16. Neither plaintiff nor the defendants Kotlik created this problem; quite literally, they inherited it. Resolution of the problem of the Kotlik Lot will not make Plaintiff's Lot conform and improve its status beyond the protection is already has under G.L. c. 40A, §7 (see above).
17. The Building Inspector could reasonably conclude that the 1968 conveyance did not violate Section 5-2 of the By-law; it did not make Plaintiff's Lot nonconforming as to height, area, yard or off-street parking requirements.
18. The first clause of Section 4-1 of the By-law (concerning any part of a lot that is required by any other building or use) is not applicable where there has been a new lot created, as in this instance.
19. The balance of Section 4-1, which deals with that situation, is as follows:
The lot or yard areas required for any new building or use may not . . . include any property of which the ownership has been transferred subsequent to the effective date of this by law if such property was part of the area required for compliance with thedimensional regulations applicable to the lot from which such transfer was made.

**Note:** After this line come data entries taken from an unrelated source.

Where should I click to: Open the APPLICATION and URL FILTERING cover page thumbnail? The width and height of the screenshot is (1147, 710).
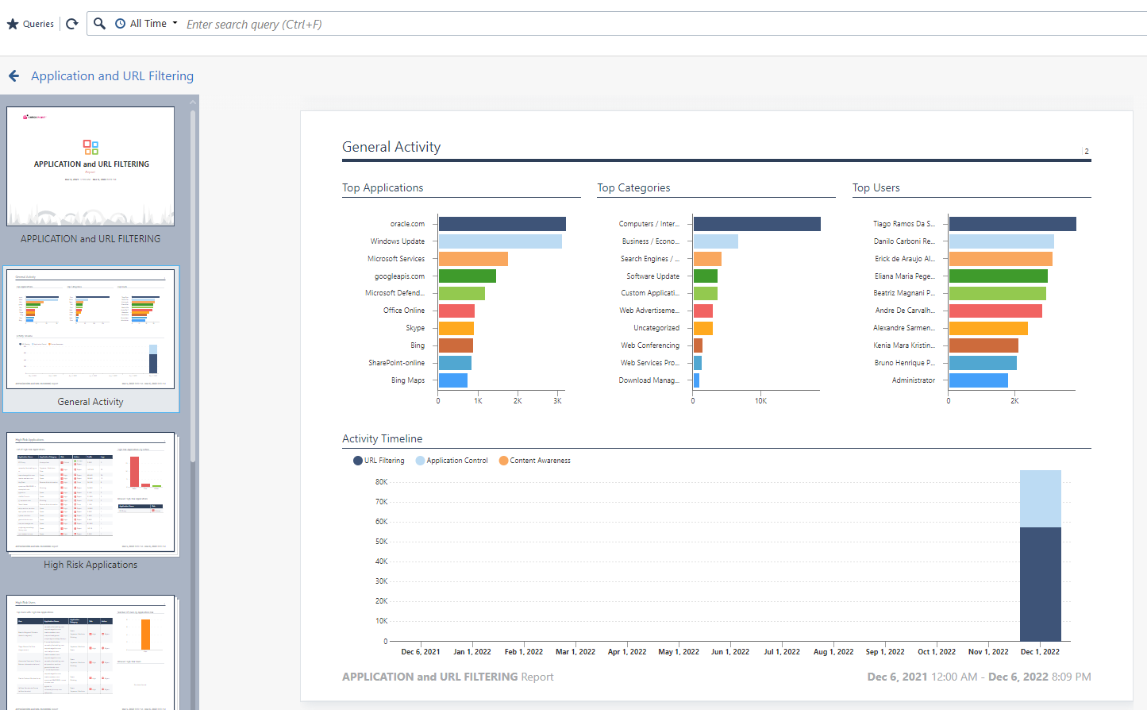click(x=90, y=166)
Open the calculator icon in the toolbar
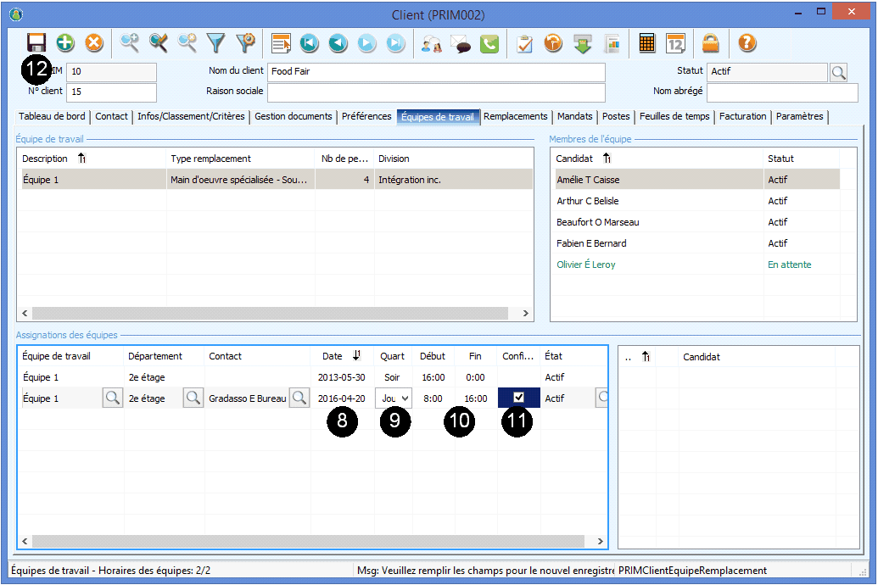The height and width of the screenshot is (585, 878). coord(647,43)
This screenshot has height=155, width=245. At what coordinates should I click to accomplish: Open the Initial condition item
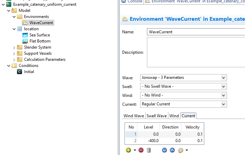coord(29,72)
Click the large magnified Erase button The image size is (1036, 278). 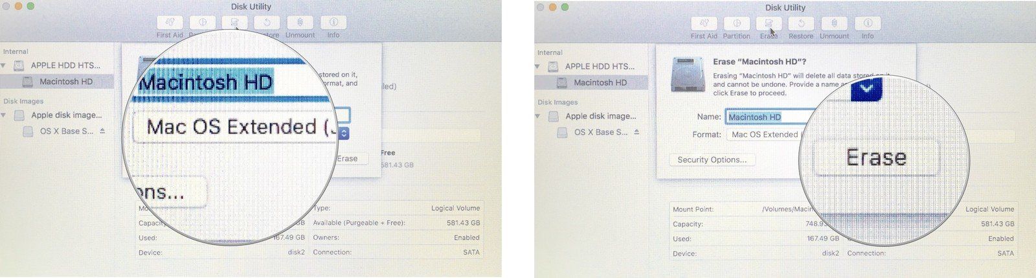(x=876, y=157)
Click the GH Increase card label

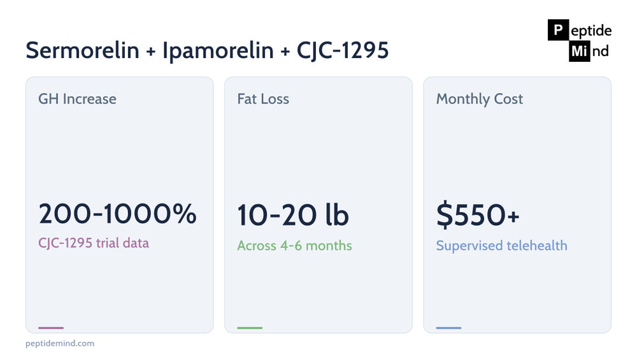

20. There is no suggestion that the yard areas for the Kotlik's proposed new home have any relation to the non-conformity of Plaintiff's lot. It may be argued that the lot area for the new home cannot include the area necessary in 1968 to have made Plaintiff's Lot conforming as to lot width (the only aspect as to which it was made non-conforming by the 1968 conveyance). However, the Building Inspector could reasonably have come to the conclusion that such an interpretation was not required in the facts of this particular case, where the Kotliks and their predecessors were not involved in the type of zoning misbehavior at which Section 4-1 is aimed (illustrated in Alley), where the Kotliks have assembled a conforming lot (the Kotlik Lot), and where there is nothing which the Kotliks can do to make the Plaintiff's Lot conforming. I therefore uphold the Board's Decision upholding the Building Inspector.
21. There is another basis on which I reach the same result. Defendant John Kotlik has submitted an Affidavit indicating that on February 6, 1991 he recorded a deed to him and his wife from the owners of the property on the other side of Lot B, conveying to the Kotliks a rectangular parcel measuring 22 feet along School Street and 40.5 feet deep, in effect pushing Lot B 22 feet further along School Street. That parcel contains 891 square feet. If the width of that parcel, Parcel B, Plot 1A (all belonging to the Kotliks) and the width of Plaintiff's Lot are added together, the result is 259.2 feet, more than twice the required 125 width for each of two lots. Stated differently, for the 1968 conveyance to have left Plaintiff's Lot conforming (based on the measurements from the 1989 Plan), Plaintiff's Lot would have had to extend 12.8 feet further east along School Street, at a depth of 40 feet, thus adding an additional 512 square feet. That square footage, under plaintiff's reading of Section 4-1, would not be available to the Kotliks for lot area, but the Kotlik Lot, with the 891 square feet added, can give away the 512 square feet and still conform, with 380 square feet to spare (30,892 minus 512 minus 30,000). Neither the Building Inspector nor the Board considered the enlarged lot, but in the interests of judicial economy, and since the enlarged lot is not the sole basis of my decision, I have not acceded to plaintiff's objections about the February 6 Affidavit.